#### [Dataset entries]
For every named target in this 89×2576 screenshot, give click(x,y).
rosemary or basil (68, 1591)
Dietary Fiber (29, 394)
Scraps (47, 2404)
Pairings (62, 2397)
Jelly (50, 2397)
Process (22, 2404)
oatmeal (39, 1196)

#### [Problem to work on]
Every entry shown above should be transcribed without alteration.

#### [Completed task]
For every named target in this 89×2576 screenshot, give click(x,y).
rosemary or basil (68, 1591)
Dietary Fiber (29, 394)
Scraps (47, 2404)
Pairings (62, 2397)
Jelly (50, 2397)
Process (22, 2404)
oatmeal (39, 1196)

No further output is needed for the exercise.